**The problem:** Once you have located the line containing "Click competition bar" in the material below, return it exactly along with each line after it through the line containing "Where should I".

+++

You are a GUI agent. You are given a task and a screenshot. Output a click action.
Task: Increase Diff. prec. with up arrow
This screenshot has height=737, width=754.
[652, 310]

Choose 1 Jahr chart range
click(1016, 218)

+++

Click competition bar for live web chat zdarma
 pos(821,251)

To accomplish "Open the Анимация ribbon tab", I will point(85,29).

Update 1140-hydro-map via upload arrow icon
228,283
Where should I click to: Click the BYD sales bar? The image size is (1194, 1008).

+++

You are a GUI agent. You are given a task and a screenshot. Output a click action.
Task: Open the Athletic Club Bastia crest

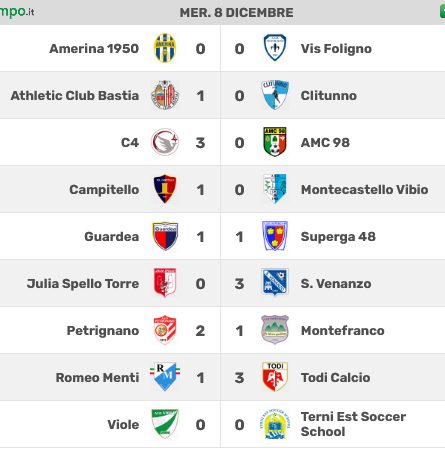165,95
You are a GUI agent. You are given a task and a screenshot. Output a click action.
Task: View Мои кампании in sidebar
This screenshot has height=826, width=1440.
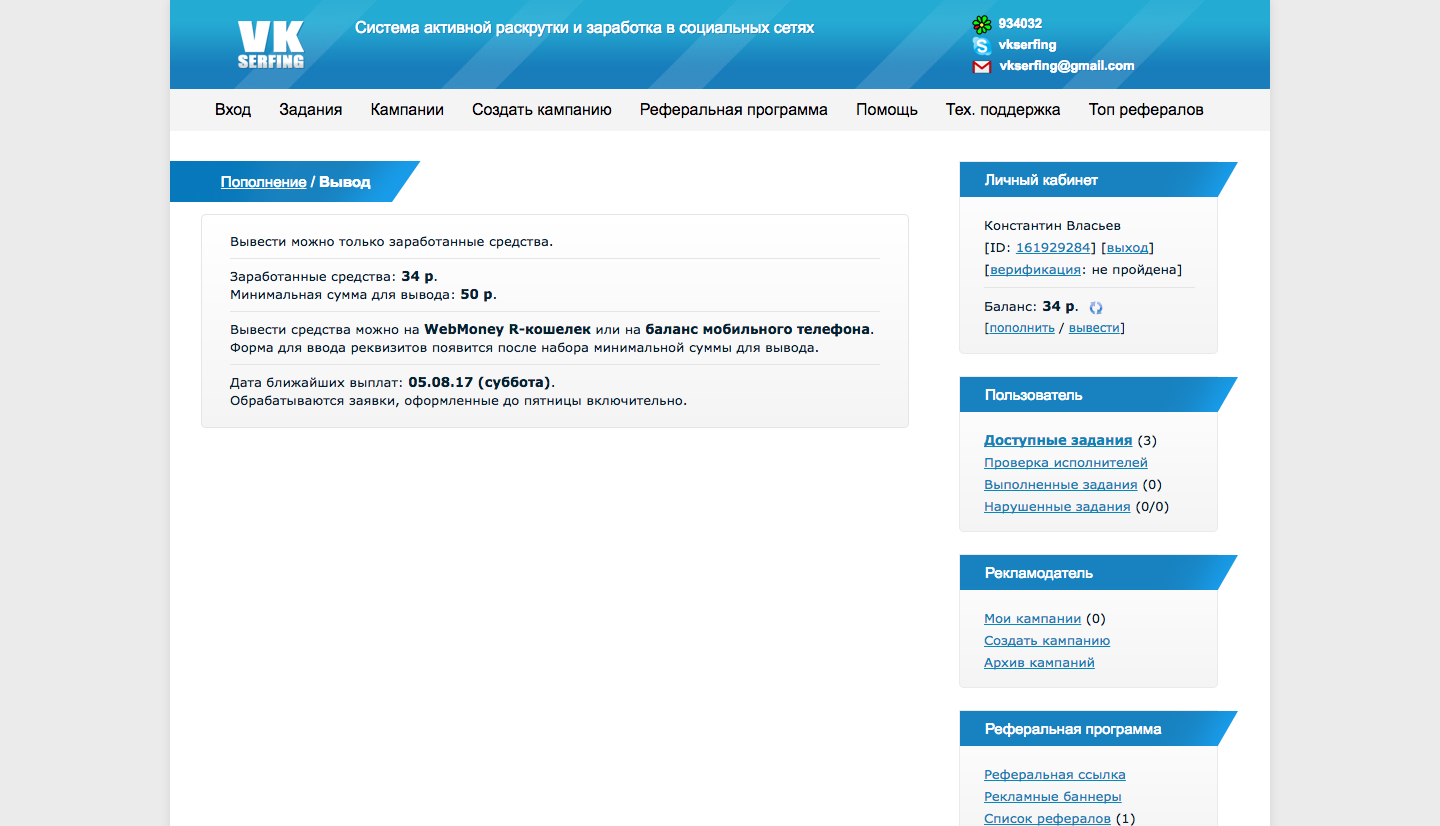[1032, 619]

+++

**Response:**
Click competition bar for live web chat zdarma
 pos(821,251)

To accomplish "Open the Анимация ribbon tab", I will point(85,29).

Update 1140-hydro-map via upload arrow icon
228,283
Where should I click to: Click the BYD sales bar? The image size is (1194, 1008).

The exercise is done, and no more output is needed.